Discussion in 'General Technical Questions and Answers' started by AE0AQ, Mar 6, 2018.
So, what are the 'applicable requirements' of 820? The only references to 820 I see in 810 is 810.3 that says coax cables connecting antennas to equipment shall comply with Article 820 and 810.4 that says a CATV antenna must comply with 820.
We are not CATV, so 810.4 is N/A
So which parts of 820 applies to ham radio, and how did we get to those parts?
Do the listing requirements of 820.113 and 820.179 apply to coax connecting antennas to equipment apply to ham radio?
Does the grounding conductor for the coax shield have to be insulated and listed as per 820.100 (1)?
Does the grounding conductor have to be LESS than 20 feet in length as per 820.100 (4).
I was going to post the above or similar on Mike Holt's Forum, but since Dereck showed up here, I will run it by him.
For those that have never seen a recent edition of the NEC, it's 8"x11", over 1000 pages long. It's very confusing and you have to 'jump all over the book' to get an answer. It's a book one needs to take classes on to use. Entire books are written about how to use and understand the NEC. Web site forums exist to discuss what the NEC means. There is even a practice of reading and understanding the NEC called 'Codeology'. There is even a book on codeology, Applied Codeology Navigating the NEC. The way the NEC is written, two people can read the same article and get two different meanings.

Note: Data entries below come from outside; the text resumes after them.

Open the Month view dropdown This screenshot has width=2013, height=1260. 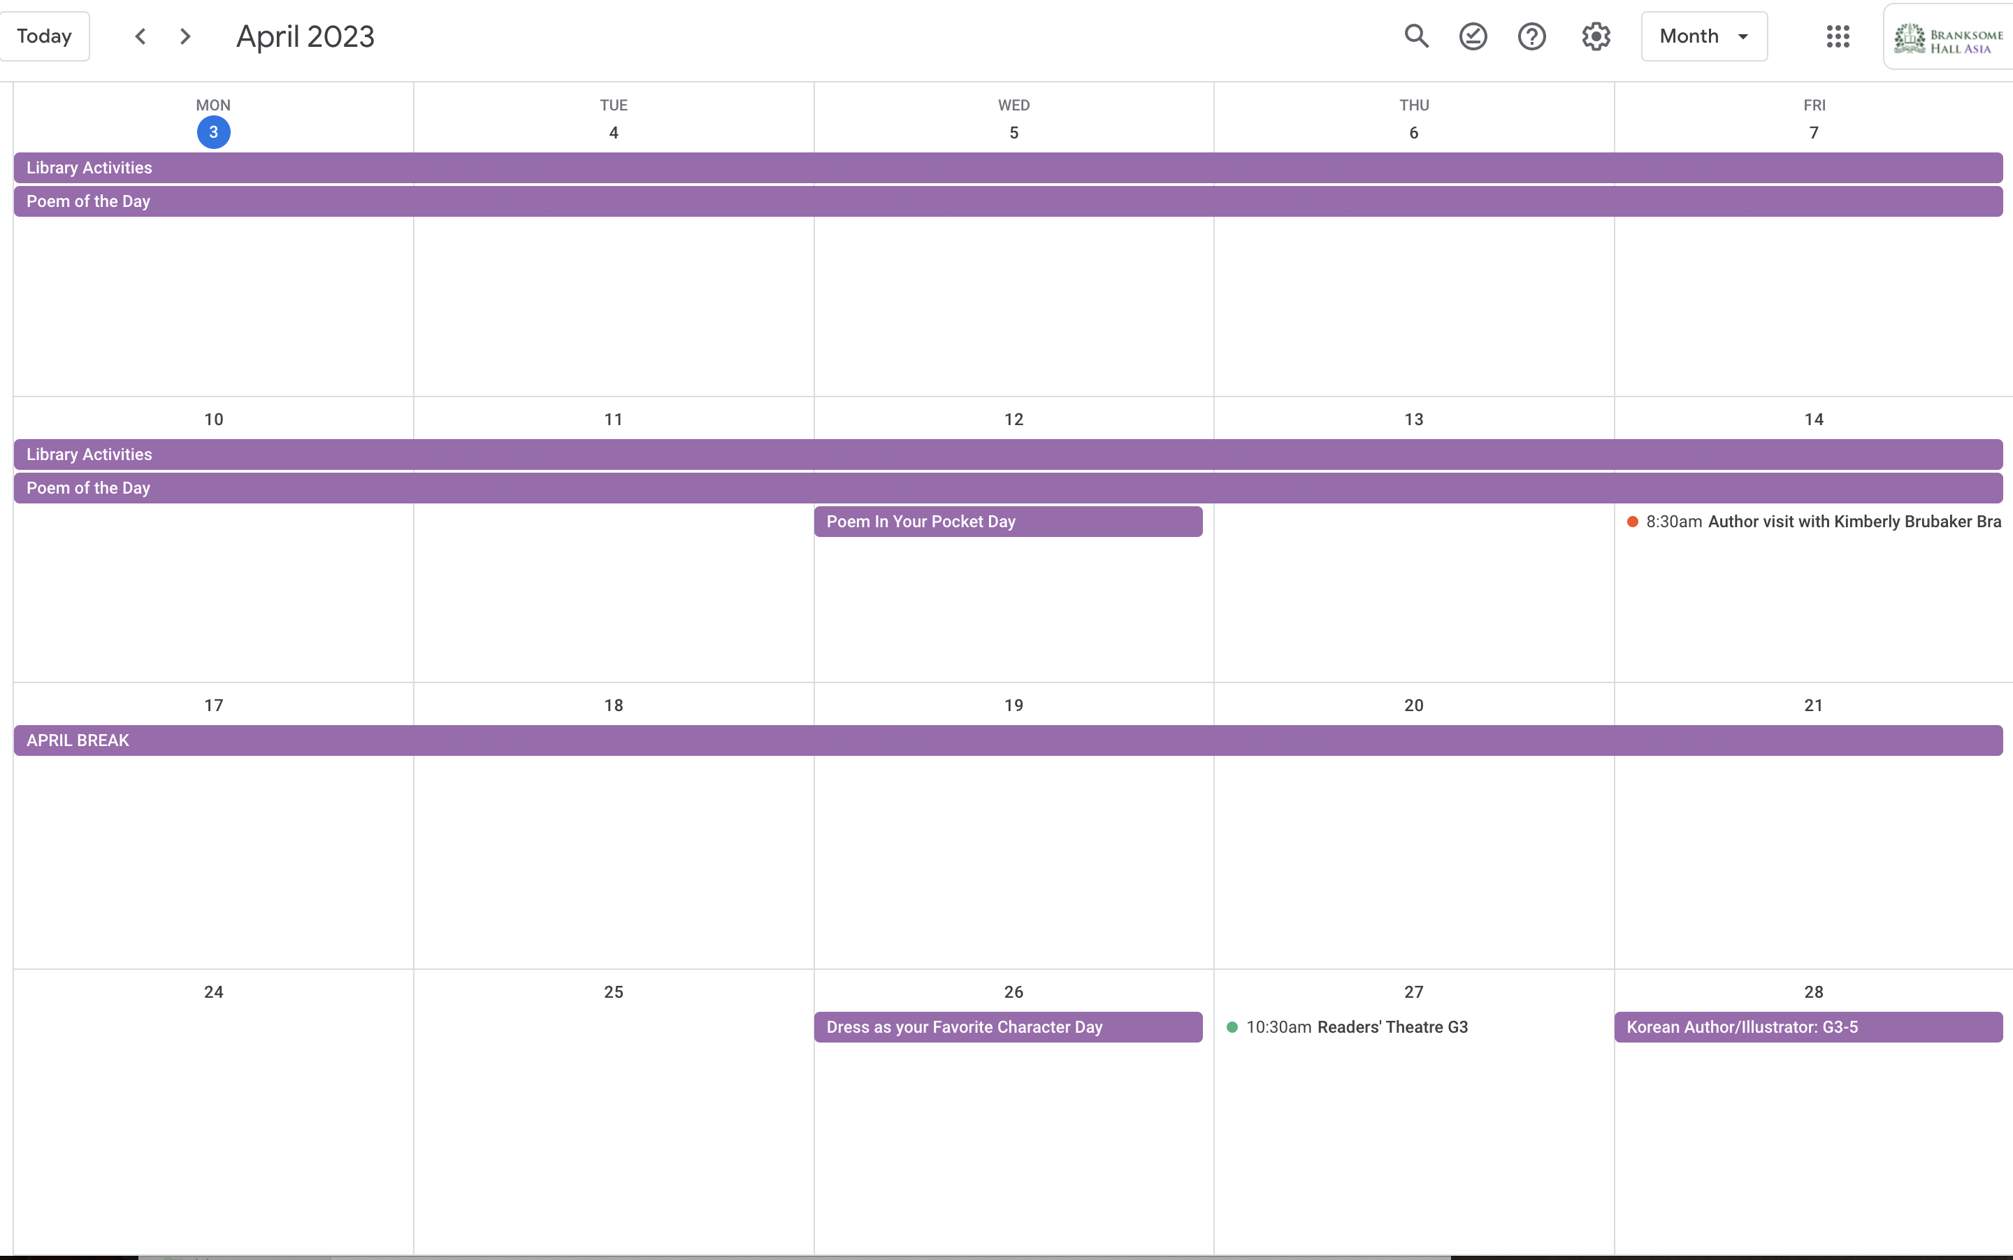(1703, 36)
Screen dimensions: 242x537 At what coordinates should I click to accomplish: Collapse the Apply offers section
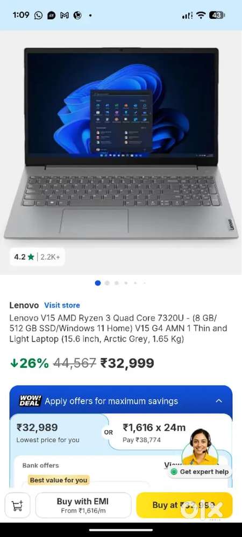pyautogui.click(x=219, y=401)
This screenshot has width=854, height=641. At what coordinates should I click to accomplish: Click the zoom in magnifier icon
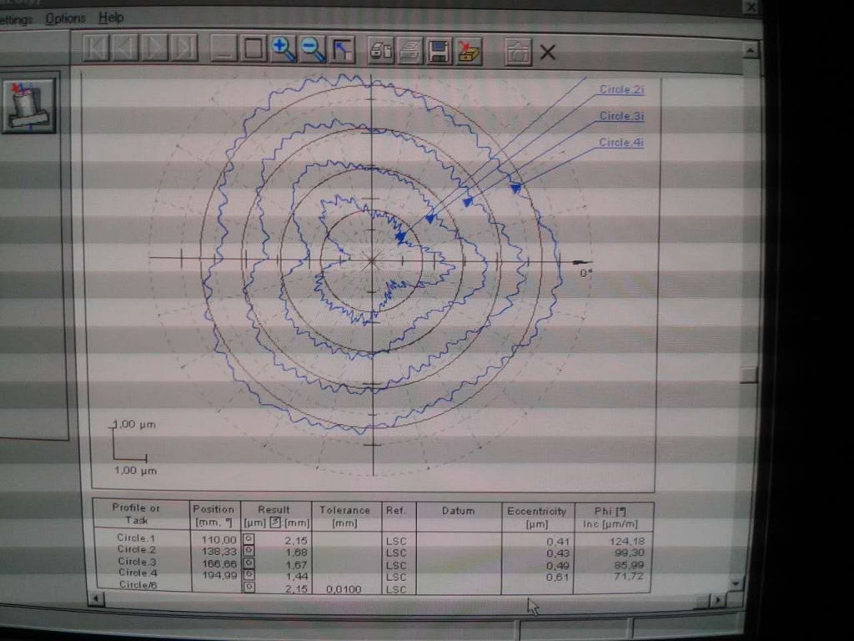(x=284, y=49)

You are welcome. To be honest I rarely see any Ham Radio Operators fully comply with article 810.
Some how, somewhere, some bone head without a clue what they were doing came up with this idea Radio equipment should not share a common ground with the utility or anything else for that matter. That myth keeps being handed down to this day. Not only is it extremely dangerous, it can seriously degrade operations particularly reception (RX).
810 is not hard to follow. I see a lot of excuses and my favorite excuse is: "Hams cannot afford to follow rules and comply with codes". All I can say to that is if you cannot afford to comply with minimum safety requirements, then you cannot afford to play with radios inside your home. Keep the toys in your vehicle so you do not put anyone else life in danger.
Hams PLEASE READ THIS. It will tell you what you need to do to meet MINIMUM REQUIREMENTS in plain English.
Winner winner chicken dinner. The coax has to be listed.
820.100(1) is confusing. The answer is YES is it is a Bonding Jumper ran on the side of the structure above grade.
820.100(2) Yes if ran on the structure above grade.
Now for the NO answer. If it exceeds 20 feet, sink a ROD and run a bare 6 AWG Bonding Jumper below grade and call it a Radial or thing a bob.
Watch the video where Mike and I answer your questions.
I don't see where listed coax is required for amateur radio. Please cite the section of 810, which points to 820, which requires listed coax for an amateur radio installation.
As per 179, there are only four listed coax types allowed, all are CATV. CATVP, CATVR, CATV and CATVX. Do those even exist in 50 ohm? RG-8, for instance, is not permitted under the listing requirement of 820.179. What's up with that??
I am having trouble with the listing requirement here. I don't think I have ever seen a single conductor with a listing (outside of appliance wiring), let alone one for grounding.
That makes sense, as per the exception.
One more question. There are three different grounding conductor size and material requirements in 810/820. Which one do we use?
810.58 (B) No smaller than 10 AWG copper,bronze or copper clad steel.
810.58 (C) Not less than 14 AWG or its equivalent.
820.100 (A) No smaller than 14 AWG, copper or other corrosion conductive material, Listed, insulated
Also, only 820.100 (A) has a length limitation requirement.
VI. Listing Requirements
Common sense would think that the listing requirement would not apply to amateur radio, but if one applies 820 (which I personally don't think applies to Part III), then the listing requirements for coax apply to ALL coax that is not excluded under the exceptions.
I see Mike sidestepped the 'listed' part of the grounding conductor when questioned about it.
I'm just an amateur NEC reader (pun intended), but I don't see where there is any requirement for listed coaxial cables for an amateur station.
Article 820 requires them for various situations but that article is for CATV plants and such. I can't find any connection to an amateur station.
Even if it did apply somehow, 800.48 allows unlisted outside cables to go up to 50 ft inside a building in normal spaces if there is primary protector (in our case, an ADU or shield ground) at the point of entry. And, that same exception is also in 820.48 though it says a grounding block rather than primary protector.
The most salient article, 810 Part III (Amateur and CB Transmitting and Receiving Antenna Systems), says that other applicable sections are in 810, but doesn't mention 820.
Please correct me if I'm misinterpreting something.